Gheddafi, dubbi sulla sua morte. C’è chi dice che sia vivo

Gheddafi è vivo. Secondo due post, scritti da un autorevole giornalista  sul sito Global  Research, Gheddafi non è morto e la persona uccisa dai ribelli non è lui, ma uno dei suoi tanti sosia (pare che per motivi di sicurezza il raìs avesse circa 12 sosia). Il giornalista in questione, da sempre fedele a Gheddafi e molto popolare in Libia, èYusuf Shaker.  «Qualcuno credeva forse che l’intero governo libico si trovasse a Sirte?» argomenta ironico Shaker, volendo dimostrare, al contrario, che il leader libico si trova in un luogo segreto dove continua a manovrare le fila della  resistenza.

Media “creduloni”. Sempre sul sito Global  Research si legge che i media, negli ultimi anni,  si sono “bevuti” una serie di storielle, a partire da quella delle armi di distruzione di massa in mano a Saddam Hussein, fino a quella più recente sull’uccisione di Bin Laden. La morte di Gheddafi andrebbe inscritta in queste fantasticherie. «Non è stata compiuta alcuna verifica seria e indipendente sul corpo dell’ucciso, né mai sarà consentita».  Secondo  l’agenzia libica Mathaba News «I Comitati Verdi (gheddafiani) hanno confermato che il leader è vivo, e che il nemico cerca di avvantaggiarsi con la notizia della sua uccisione, per compiacere Hillary Clinton che ha appena detto di volerlo catturato, vivo o morto».

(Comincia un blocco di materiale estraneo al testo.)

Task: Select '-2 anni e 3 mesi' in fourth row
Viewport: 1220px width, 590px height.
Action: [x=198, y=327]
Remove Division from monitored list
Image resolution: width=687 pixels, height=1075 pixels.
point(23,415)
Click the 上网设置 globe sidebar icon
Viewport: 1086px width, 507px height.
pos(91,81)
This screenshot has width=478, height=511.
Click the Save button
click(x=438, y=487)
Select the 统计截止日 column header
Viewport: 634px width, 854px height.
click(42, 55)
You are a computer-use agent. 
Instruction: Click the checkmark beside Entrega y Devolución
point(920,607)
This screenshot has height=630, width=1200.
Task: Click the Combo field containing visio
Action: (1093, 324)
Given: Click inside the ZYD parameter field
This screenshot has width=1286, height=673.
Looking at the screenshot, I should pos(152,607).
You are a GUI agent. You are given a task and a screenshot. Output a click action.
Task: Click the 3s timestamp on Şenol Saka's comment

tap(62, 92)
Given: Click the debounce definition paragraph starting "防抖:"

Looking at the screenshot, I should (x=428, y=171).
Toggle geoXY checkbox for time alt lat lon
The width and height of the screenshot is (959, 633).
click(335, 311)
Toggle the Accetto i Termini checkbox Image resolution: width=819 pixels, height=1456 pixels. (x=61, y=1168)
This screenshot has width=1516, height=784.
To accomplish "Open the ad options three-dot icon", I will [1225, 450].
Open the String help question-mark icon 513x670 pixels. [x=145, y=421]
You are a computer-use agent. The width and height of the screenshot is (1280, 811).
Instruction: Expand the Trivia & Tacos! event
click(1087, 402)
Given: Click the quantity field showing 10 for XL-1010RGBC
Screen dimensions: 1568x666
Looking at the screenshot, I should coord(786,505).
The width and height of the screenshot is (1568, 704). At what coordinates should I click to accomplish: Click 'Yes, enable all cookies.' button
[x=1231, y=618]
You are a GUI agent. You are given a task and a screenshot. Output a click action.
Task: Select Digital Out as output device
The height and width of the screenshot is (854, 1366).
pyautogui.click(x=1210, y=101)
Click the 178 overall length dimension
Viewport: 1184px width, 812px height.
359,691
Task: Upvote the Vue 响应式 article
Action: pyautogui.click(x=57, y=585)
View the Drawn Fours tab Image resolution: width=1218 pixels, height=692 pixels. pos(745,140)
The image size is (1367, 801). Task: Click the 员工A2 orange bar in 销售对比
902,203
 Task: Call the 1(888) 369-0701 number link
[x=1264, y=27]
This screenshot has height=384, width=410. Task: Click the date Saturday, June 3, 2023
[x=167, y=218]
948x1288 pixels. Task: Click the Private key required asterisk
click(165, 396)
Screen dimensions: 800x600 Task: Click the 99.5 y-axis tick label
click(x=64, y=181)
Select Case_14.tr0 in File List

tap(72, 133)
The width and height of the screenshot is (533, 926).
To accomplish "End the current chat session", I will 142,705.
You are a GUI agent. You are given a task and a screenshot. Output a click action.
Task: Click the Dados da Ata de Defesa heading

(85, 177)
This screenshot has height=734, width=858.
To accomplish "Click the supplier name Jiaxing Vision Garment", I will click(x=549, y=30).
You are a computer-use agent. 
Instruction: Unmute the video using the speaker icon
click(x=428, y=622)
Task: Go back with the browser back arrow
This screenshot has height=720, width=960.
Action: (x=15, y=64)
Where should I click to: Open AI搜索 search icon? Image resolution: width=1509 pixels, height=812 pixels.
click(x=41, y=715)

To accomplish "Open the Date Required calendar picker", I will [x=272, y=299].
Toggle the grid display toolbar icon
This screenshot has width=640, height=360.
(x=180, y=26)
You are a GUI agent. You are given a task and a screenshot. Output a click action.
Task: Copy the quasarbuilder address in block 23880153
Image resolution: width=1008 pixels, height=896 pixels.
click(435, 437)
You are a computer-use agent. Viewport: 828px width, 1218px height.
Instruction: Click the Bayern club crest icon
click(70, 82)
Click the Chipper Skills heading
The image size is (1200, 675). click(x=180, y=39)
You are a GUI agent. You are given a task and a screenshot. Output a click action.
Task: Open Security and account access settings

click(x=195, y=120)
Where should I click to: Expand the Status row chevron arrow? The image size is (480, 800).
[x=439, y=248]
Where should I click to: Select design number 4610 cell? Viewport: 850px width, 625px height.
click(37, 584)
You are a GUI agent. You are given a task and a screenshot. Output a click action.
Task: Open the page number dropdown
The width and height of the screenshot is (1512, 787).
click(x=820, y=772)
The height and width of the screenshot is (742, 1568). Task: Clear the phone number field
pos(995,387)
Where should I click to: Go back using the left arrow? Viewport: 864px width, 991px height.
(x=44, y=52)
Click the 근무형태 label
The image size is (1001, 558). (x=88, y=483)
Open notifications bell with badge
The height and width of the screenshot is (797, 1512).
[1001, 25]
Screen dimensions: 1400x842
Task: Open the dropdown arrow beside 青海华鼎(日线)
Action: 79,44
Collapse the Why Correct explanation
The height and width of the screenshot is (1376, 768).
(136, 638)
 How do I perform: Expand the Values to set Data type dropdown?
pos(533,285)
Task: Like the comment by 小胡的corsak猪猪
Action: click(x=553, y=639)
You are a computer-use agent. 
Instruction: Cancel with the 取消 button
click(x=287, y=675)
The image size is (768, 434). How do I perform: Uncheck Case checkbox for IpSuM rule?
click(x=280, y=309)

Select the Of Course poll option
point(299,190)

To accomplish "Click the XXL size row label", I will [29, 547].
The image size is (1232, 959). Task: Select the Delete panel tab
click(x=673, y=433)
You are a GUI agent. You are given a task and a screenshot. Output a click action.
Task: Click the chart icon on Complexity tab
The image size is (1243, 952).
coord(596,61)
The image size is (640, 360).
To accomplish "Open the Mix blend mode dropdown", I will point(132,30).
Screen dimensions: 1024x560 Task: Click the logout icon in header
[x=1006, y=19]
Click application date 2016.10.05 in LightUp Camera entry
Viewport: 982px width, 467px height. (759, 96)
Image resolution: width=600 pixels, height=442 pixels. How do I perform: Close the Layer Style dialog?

“Si dice”. Su diversi blog “lealisti” corre la voce secondo cui Gheddafi sarebbe “vivo e vegeto”. Diverse le prove proposte a favore di questa tesi. Tra le tante, quella secondo cui la prima foto del leader libico ucciso, quella che ha fatto il giro di tutto il mondo, non sarebbe altro che un’ immagine del raìs modificata col photoshop. I diversi video e tutte le altre foto del Colonnello morto invece, secondo tale ipotesi, sarebbero quelle del sosia sventurato,  ucciso al posto del raìs. A riprova di tutto questo, alcune foto del corpo esanime, ritraggono un uomo con un naso meno proniunciato rispetto a quello del Colonnello.

Dubbi all’ONU.  Se da un lato i seguaci di Gheddafi possono credere che il loro leader sia ancora in vita, spinti dall’affetto per il raìs, non si può dire la stessa cosa per le organizzazioni internazionali.  L’ONU (Organizzazione delle Nazioni Unite) infatti, avanza dubbi sulle ultime ore del Colonnello. Secondo il portavoce dell’Alto commisariato, Rupert Colville «Ci sono quattro-cinque versioni diverse. C’è bisogno di un’indagine». La stessa moglie di Gheddafi, dall’Algeria, ha chiesto alle Nazioni Unite di investigare sulla morte del marito.